Accidentally saw Fatal Attraction when I was flipping channels just now. I remember seeing that movie when I was just a kid, freaking out when the part where a rabbit was boiled to dead came on TV (and of course feeling a bit aroused upon the steamy under-the-fan sex scene). Now what I have in me is completely different.
Glenn Close character, Alex, died in the end, just like any other creepy obsessive villains. The family which she attempted to destroy was together eventually, shiny and new, after going through the hardship together. Sounds idea but that’s what I don’t want to ending to turn into, although I did know that it was going to end this way. I want the guy to suffer just a slice of what that woman’d been suffering. I want the guy to pay for what he did. He couldn’t just take what he wanted and be gone, ignoring the damage he left behind, especially when he’d built someone’s hope up.

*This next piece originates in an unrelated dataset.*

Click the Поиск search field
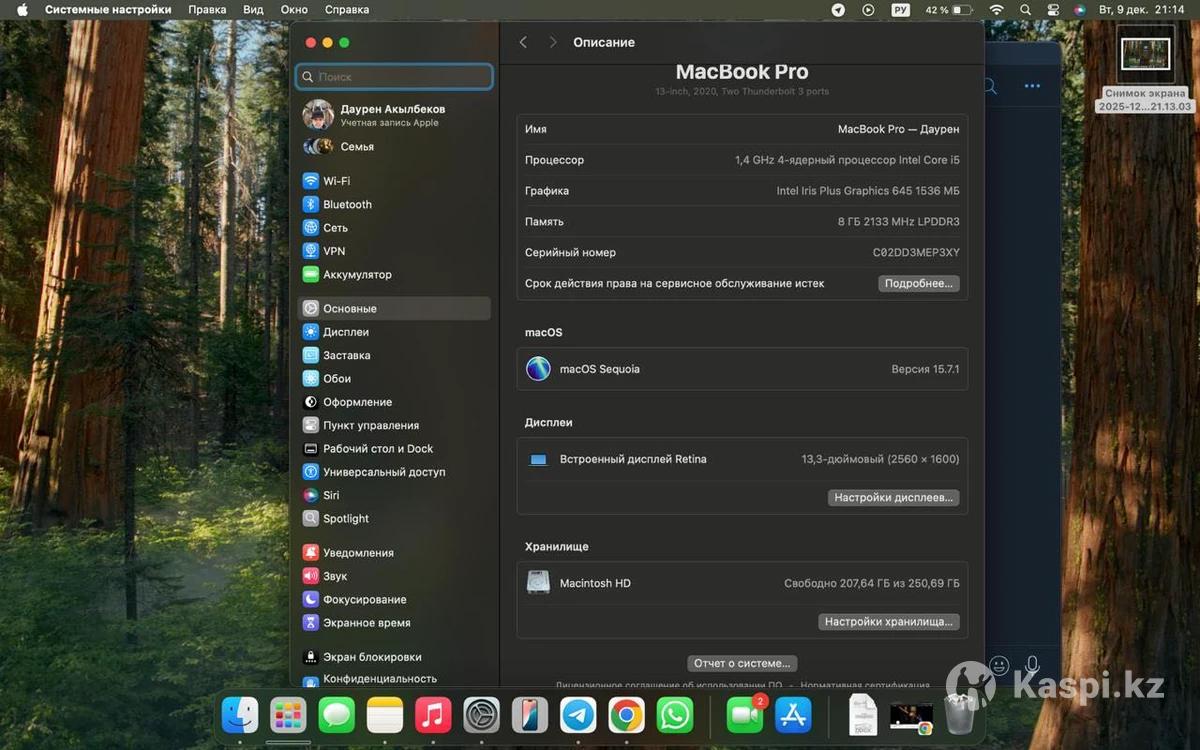This screenshot has height=750, width=1200. [394, 76]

Alex kept on calling the man she once slept with, threatening him to spill the beans to his beloving wife and all that. Yes, she took it a little too far but isn’t it that wrong hold such resentment after falling in love with a man, giving him your flesh and bone, trying to be apart of his life but then being rejected, cast out, or even considered less than nothing and pushed to the edge?
She tried to get tickets for his favorite opera shows only to be turned down. She tried to have him call just to be reminded that she still got someone showing her a bit of care or if luckier, affection. She abducted his daughter just to have a chance to taste what it’s like to have a family with the one that took her heart. Isn’t it that wrong to deserve such consequences in the end?
Everybody was there, wasn’t they? I used to be in a place where all I wanted was to maltreating myself in the most obvious way possible so that people who walked away from me would hopefully not turn away, just like what Alex did to herself. I used to be in the place where all I could think of is vengeance, is how to make those people suffer from the very same thing they’d done to me. I used to be in a place where a single hug or kiss from such people could make me clean all over again, from those negativity. You call that begging for attention or pity? I don’t mind. It could be pity that I asked for. But it could also be what’s mine.
When Alex was drowned by the one she held dearest in her empty broken body, I could sense such unbearable pain spreading into the water, suffocating a human being with just one little desire until all that she could do is letting out her final breath. Maybe in a different movie, she would be able to keep that peaceful look while dining with the man, saying “I feel like I know you already”, and find someone who could really save her soul.
On a second thought, maybe I wouldn’t be able to find strong connections with Alex in such world.